[start]

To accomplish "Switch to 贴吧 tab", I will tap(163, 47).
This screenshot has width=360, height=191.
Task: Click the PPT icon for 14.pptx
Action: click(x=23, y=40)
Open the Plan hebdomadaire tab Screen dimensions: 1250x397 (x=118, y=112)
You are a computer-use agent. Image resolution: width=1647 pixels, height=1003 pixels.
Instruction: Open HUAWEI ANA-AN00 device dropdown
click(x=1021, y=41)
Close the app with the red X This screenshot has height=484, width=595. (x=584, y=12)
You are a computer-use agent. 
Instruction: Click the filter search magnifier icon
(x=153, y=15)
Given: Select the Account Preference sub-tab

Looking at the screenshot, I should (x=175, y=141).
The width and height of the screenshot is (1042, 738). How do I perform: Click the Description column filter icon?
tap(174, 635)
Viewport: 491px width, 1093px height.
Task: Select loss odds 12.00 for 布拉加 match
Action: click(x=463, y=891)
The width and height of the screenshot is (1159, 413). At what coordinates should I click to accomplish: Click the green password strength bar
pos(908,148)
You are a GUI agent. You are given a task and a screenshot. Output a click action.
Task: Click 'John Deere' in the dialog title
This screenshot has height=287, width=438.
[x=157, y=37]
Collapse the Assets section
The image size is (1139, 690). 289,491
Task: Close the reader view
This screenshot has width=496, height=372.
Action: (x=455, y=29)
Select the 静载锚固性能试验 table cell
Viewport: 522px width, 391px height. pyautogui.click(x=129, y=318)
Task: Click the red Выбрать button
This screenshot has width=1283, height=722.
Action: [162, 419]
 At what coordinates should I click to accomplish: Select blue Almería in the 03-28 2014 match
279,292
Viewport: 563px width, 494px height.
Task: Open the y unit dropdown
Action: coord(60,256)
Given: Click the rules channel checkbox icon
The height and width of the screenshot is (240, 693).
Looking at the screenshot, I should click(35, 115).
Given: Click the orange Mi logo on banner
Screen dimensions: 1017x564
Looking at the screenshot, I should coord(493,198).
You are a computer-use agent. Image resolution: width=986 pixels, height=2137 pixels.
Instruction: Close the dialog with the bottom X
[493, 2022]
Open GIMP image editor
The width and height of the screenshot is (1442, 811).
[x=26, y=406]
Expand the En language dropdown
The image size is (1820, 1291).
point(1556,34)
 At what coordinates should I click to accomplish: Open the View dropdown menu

[end]

> **Exercise description**: Reproduce every row above word for word, with the same line breaks.

> **Result of the exercise**:
To accomplish "Switch to 贴吧 tab", I will tap(163, 47).
This screenshot has width=360, height=191.
Task: Click the PPT icon for 14.pptx
Action: click(x=23, y=40)
Open the Plan hebdomadaire tab Screen dimensions: 1250x397 (x=118, y=112)
You are a computer-use agent. Image resolution: width=1647 pixels, height=1003 pixels.
Instruction: Open HUAWEI ANA-AN00 device dropdown
click(x=1021, y=41)
Close the app with the red X This screenshot has height=484, width=595. (x=584, y=12)
You are a computer-use agent. 
Instruction: Click the filter search magnifier icon
(x=153, y=15)
Given: Select the Account Preference sub-tab

Looking at the screenshot, I should (x=175, y=141).
The width and height of the screenshot is (1042, 738). How do I perform: Click the Description column filter icon?
tap(174, 635)
Viewport: 491px width, 1093px height.
Task: Select loss odds 12.00 for 布拉加 match
Action: click(x=463, y=891)
The width and height of the screenshot is (1159, 413). At what coordinates should I click to accomplish: Click the green password strength bar
pos(908,148)
You are a GUI agent. You are given a task and a screenshot. Output a click action.
Task: Click 'John Deere' in the dialog title
This screenshot has height=287, width=438.
[x=157, y=37]
Collapse the Assets section
The image size is (1139, 690). 289,491
Task: Close the reader view
This screenshot has width=496, height=372.
Action: (x=455, y=29)
Select the 静载锚固性能试验 table cell
Viewport: 522px width, 391px height. pyautogui.click(x=129, y=318)
Task: Click the red Выбрать button
This screenshot has width=1283, height=722.
Action: [162, 419]
 At what coordinates should I click to accomplish: Select blue Almería in the 03-28 2014 match
279,292
Viewport: 563px width, 494px height.
Task: Open the y unit dropdown
Action: coord(60,256)
Given: Click the rules channel checkbox icon
The height and width of the screenshot is (240, 693).
Looking at the screenshot, I should click(35, 115).
Given: Click the orange Mi logo on banner
Screen dimensions: 1017x564
Looking at the screenshot, I should coord(493,198).
You are a computer-use agent. Image resolution: width=986 pixels, height=2137 pixels.
Instruction: Close the dialog with the bottom X
[493, 2022]
Open GIMP image editor
The width and height of the screenshot is (1442, 811).
[x=26, y=406]
Expand the En language dropdown
The image size is (1820, 1291).
point(1556,34)
 At what coordinates should I click to accomplish: Open the View dropdown menu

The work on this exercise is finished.